Extract the lines from the first line of the records below through the line containing "Open the Karty", inclusive, and reproduce them exactly as written.
START Record excerpts
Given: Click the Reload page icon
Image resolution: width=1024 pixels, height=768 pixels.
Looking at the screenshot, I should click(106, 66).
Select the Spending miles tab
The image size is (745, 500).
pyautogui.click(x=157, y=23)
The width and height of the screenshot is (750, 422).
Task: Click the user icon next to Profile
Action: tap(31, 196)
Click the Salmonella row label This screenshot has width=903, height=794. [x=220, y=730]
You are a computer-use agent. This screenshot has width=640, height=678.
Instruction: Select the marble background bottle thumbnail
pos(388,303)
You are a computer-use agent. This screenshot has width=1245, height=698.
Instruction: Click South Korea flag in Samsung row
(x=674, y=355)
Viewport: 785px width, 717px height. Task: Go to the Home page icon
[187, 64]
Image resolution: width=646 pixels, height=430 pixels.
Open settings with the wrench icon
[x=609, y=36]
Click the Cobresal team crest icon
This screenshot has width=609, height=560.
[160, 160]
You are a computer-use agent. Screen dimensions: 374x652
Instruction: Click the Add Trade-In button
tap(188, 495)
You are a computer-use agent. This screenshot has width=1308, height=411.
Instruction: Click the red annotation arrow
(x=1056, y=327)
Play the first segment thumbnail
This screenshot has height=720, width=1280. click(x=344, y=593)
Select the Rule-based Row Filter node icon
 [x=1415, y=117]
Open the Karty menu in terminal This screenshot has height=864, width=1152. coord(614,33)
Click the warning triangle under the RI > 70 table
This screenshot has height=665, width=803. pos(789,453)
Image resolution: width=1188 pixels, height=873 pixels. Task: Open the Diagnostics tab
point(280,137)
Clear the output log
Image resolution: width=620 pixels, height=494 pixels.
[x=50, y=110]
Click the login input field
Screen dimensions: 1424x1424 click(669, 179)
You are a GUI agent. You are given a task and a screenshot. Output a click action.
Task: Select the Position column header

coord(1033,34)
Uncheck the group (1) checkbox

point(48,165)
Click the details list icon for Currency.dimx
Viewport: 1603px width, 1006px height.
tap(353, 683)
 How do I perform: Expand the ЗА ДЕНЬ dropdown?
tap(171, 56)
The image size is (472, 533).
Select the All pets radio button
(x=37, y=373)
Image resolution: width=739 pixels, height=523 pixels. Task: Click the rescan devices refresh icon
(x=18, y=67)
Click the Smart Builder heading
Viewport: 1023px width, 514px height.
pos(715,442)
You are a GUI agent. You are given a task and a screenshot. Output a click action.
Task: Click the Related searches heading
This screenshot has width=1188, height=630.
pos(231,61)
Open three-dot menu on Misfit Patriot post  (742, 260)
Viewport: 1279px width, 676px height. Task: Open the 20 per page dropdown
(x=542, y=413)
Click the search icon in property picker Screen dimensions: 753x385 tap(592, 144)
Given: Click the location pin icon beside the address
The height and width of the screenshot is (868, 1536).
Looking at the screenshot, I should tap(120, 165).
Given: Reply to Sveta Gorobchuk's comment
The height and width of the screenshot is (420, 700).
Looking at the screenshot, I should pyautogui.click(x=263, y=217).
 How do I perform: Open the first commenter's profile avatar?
END Record excerpts
**Solution below**
Given: Click the Reload page icon
Image resolution: width=1024 pixels, height=768 pixels.
Looking at the screenshot, I should click(106, 66).
Select the Spending miles tab
The image size is (745, 500).
pyautogui.click(x=157, y=23)
The width and height of the screenshot is (750, 422).
Task: Click the user icon next to Profile
Action: tap(31, 196)
Click the Salmonella row label This screenshot has width=903, height=794. [x=220, y=730]
You are a computer-use agent. This screenshot has width=640, height=678.
Instruction: Select the marble background bottle thumbnail
pos(388,303)
You are a computer-use agent. This screenshot has width=1245, height=698.
Instruction: Click South Korea flag in Samsung row
(x=674, y=355)
Viewport: 785px width, 717px height. Task: Go to the Home page icon
[187, 64]
Image resolution: width=646 pixels, height=430 pixels.
Open settings with the wrench icon
[x=609, y=36]
Click the Cobresal team crest icon
This screenshot has width=609, height=560.
[160, 160]
You are a computer-use agent. Screen dimensions: 374x652
Instruction: Click the Add Trade-In button
tap(188, 495)
You are a computer-use agent. This screenshot has width=1308, height=411.
Instruction: Click the red annotation arrow
(x=1056, y=327)
Play the first segment thumbnail
This screenshot has height=720, width=1280. click(x=344, y=593)
Select the Rule-based Row Filter node icon
 [x=1415, y=117]
Open the Karty menu in terminal This screenshot has height=864, width=1152. coord(614,33)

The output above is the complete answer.